Earlier this week, the U.S. Census Bureau, in the biggest data dump in its released, released the results from the American Community Survey. Conducted between 2005-2009, this census takes sampling data to draw up a picture of the nation from every level imaginable. Some of the data is available to the city block. (Check out The Times for more on the top-level findings, what they mean for our region and a great interactive map.)
As I was browsing the data, I decided to pull up some numbers on commute times. Nationwide, the average commute time is just 25 minutes for those who do not work at home. In the Los Angeles metro area, where only seven percent of the people take public transit and over 80 percent drive, the mean commute is just 29 minutes.
Meanwhile, closer to home, the results make us out to be a city out of place. In the New York Metropolitan Area, only 41.5 percent of commuters drive while 43.9 percent take public transportation. The region’s mean travel time to work is 36.6 minutes, and within the city, that number spikes to 39 minutes. In fact, parts of the region — Staten Island in particular — feature the highest commute times in the nation at over 40 minutes, and in Queens, where over 50 percent take public transit, the mean commute time is 42 minuts. In Kings County, where 60 percent of commuters take public transit, commute times are a breezy 41 minutes, and only in New York County, colloquially known as Manhattan, does it take 30 minutes to commute to work.

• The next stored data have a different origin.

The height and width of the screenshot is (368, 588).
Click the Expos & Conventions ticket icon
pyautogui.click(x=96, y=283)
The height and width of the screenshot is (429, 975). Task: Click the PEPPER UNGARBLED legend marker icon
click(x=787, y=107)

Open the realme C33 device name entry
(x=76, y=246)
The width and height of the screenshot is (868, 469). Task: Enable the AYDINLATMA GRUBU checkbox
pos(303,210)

This commute data is probably the single most telling part of the Census survey. From it, we understand why areas of the city come with rents that would make your eyes bulge and your wallet shrivel. From it, we understand why people grow so harried with their travel times and why no one is satisfied until trains run so frequently that wait times are essentially zero. From it, we see the flaws in the way New York’s business developed.
The city features such high commute times because the vast majority of workers are trying to get to Manhattan, and Manhattan, an island, doesn’t have very many access points or direct routes from outer boroughs. With few exceptions — hospitals and airports — the city’s job hubs are in Lower Manhattan and Midtown Manhattan. Because relatively few people live in these areas, we travel, and we travel from great distances for comparatively little money. What we don’t pay in gas, insurance and auto depreciation, we pay, at a lesser cost to the environment, in travel time.

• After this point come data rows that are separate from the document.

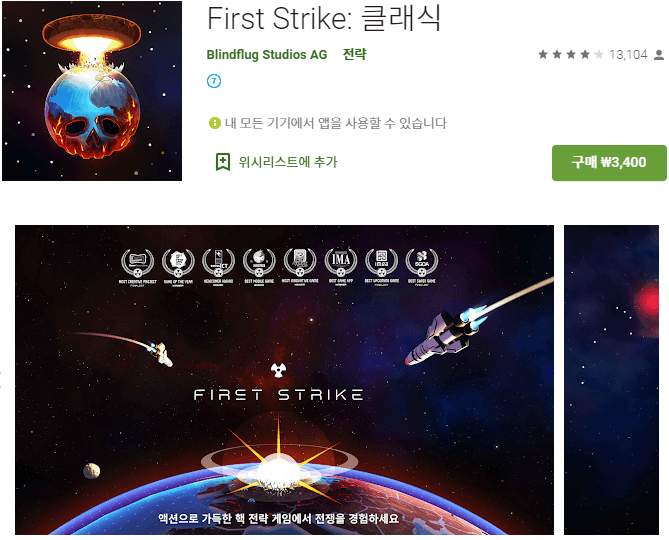Screen dimensions: 669x540
Task: Click the First Strike: 클래식 title
Action: (324, 19)
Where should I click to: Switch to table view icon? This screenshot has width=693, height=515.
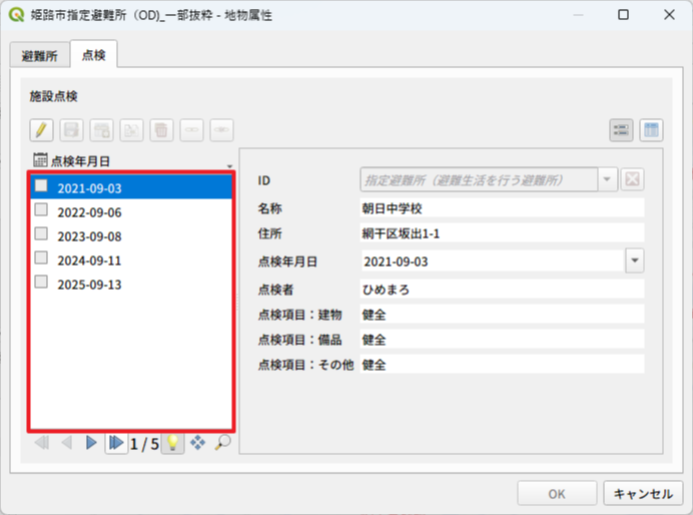click(651, 130)
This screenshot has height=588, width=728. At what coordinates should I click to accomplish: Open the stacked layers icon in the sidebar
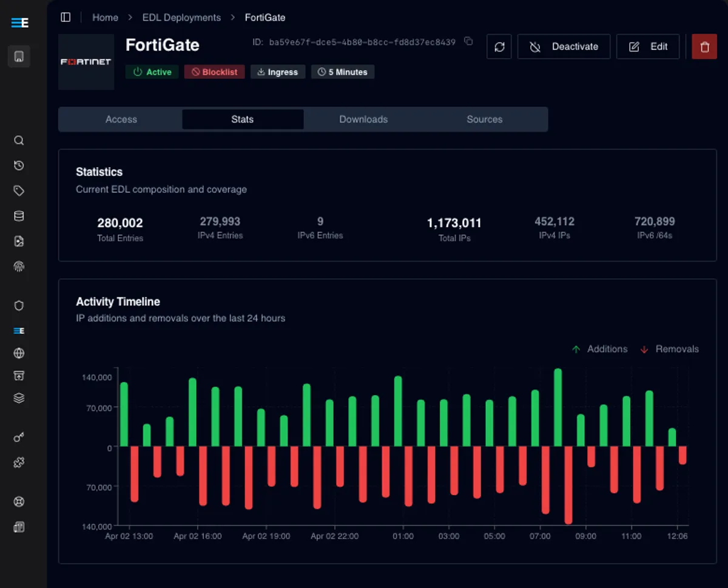(19, 397)
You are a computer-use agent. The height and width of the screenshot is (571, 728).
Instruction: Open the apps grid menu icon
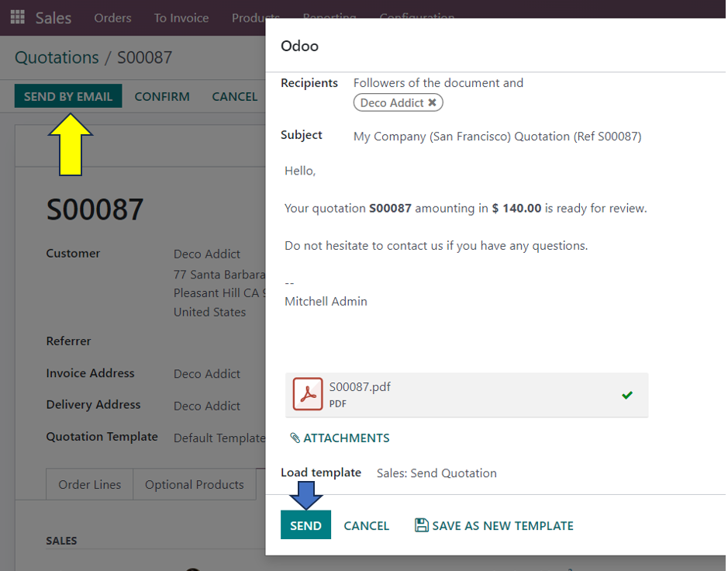click(x=17, y=17)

As the crow flies, my commute from Park Slope to school in the morning is around 4.5 miles. On a freeway going 65, I could cover that in less than four minutes. At 2 a.m., it might take 15 or 20 if I drove. On the subway during rush hour, it takes around 25-30 minutes door-to-door.

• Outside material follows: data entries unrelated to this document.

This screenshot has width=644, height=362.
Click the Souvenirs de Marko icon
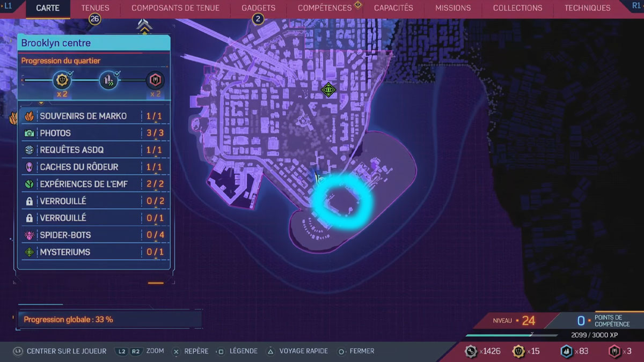click(x=29, y=116)
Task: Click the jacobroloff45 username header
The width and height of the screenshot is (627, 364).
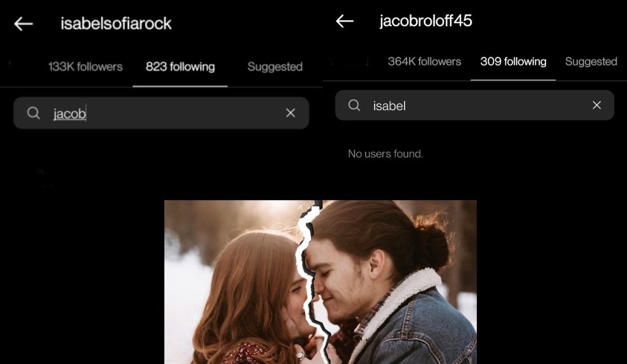Action: [x=426, y=21]
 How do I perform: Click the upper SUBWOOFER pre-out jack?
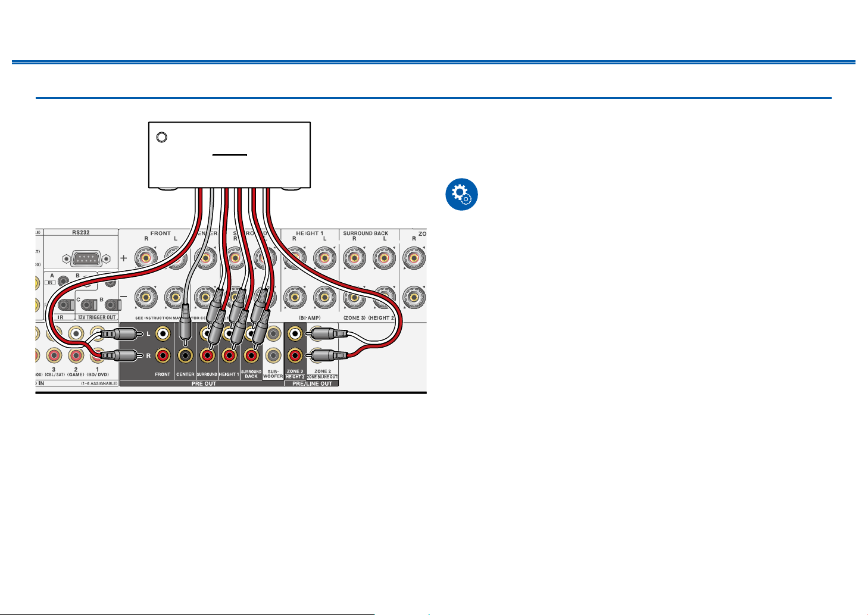coord(273,333)
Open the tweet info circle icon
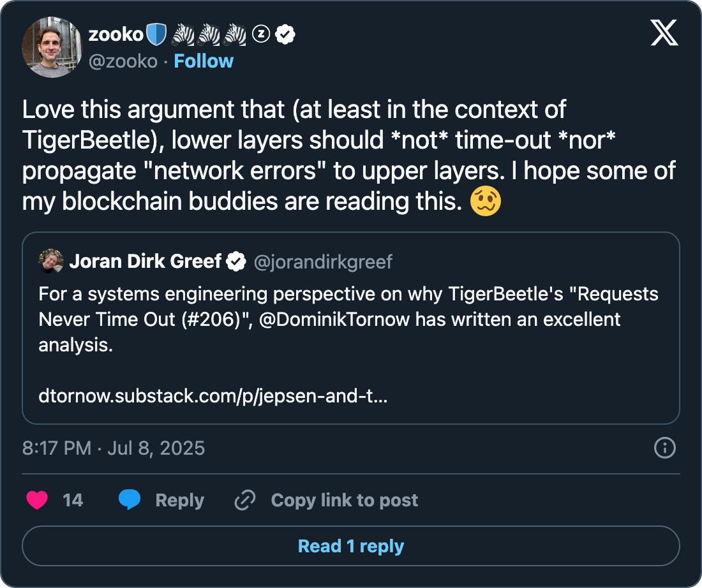This screenshot has height=588, width=702. coord(665,448)
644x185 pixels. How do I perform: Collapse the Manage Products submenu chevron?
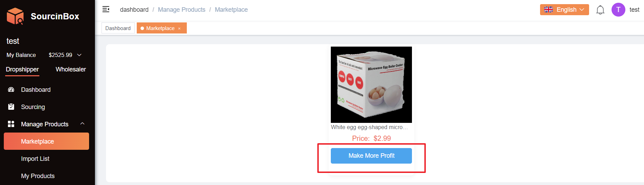pyautogui.click(x=82, y=124)
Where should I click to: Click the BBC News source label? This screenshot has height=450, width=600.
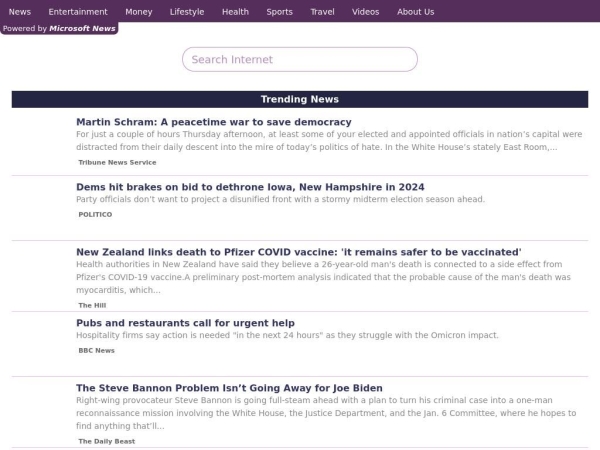coord(96,351)
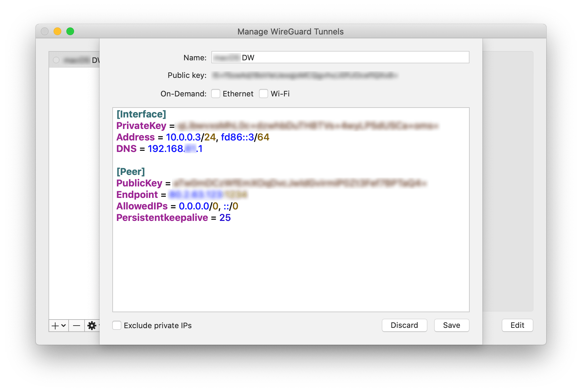Click the yellow minimize window button

click(57, 31)
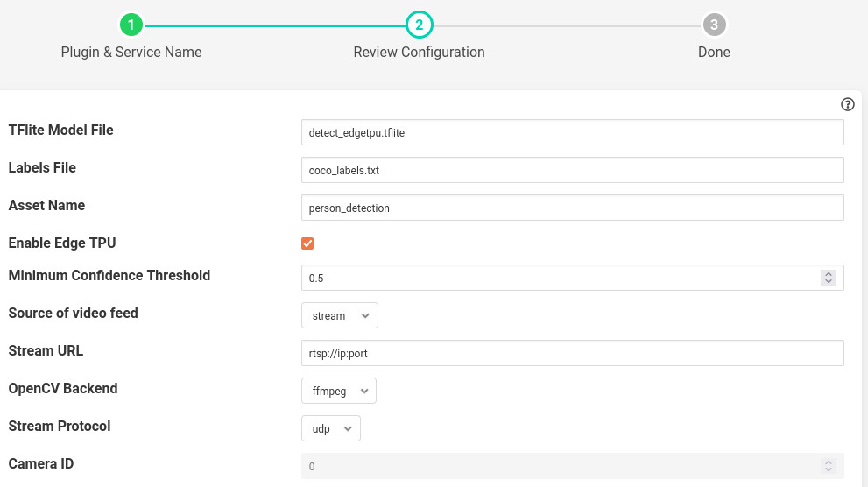The height and width of the screenshot is (487, 868).
Task: Click step 3 Done circle
Action: pos(714,25)
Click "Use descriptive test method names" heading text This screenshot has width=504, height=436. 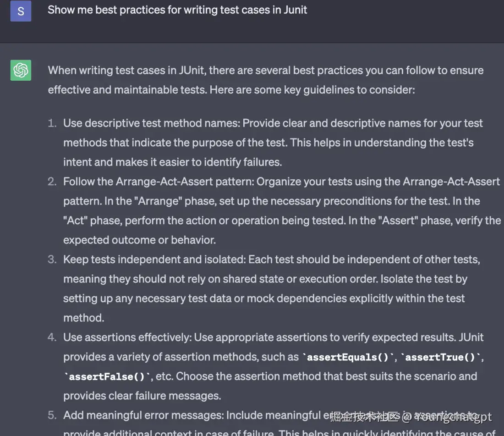pos(151,123)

Of course, public transit is vital to the city’s well being. Because Manhattan is an island, it can’t handle the traffic. It’s a commercial hub in a geographically isolated area that needs the subway — and requires people to travel for a while — to thrive. That our city’s forefathers had the foresight to build a vast public transit system is a minor miracle, and it’s sort of silly that we have such a love-hate relationship with the subway and the public transit system. Without it, New York City as we know it simply wouldn’t exist.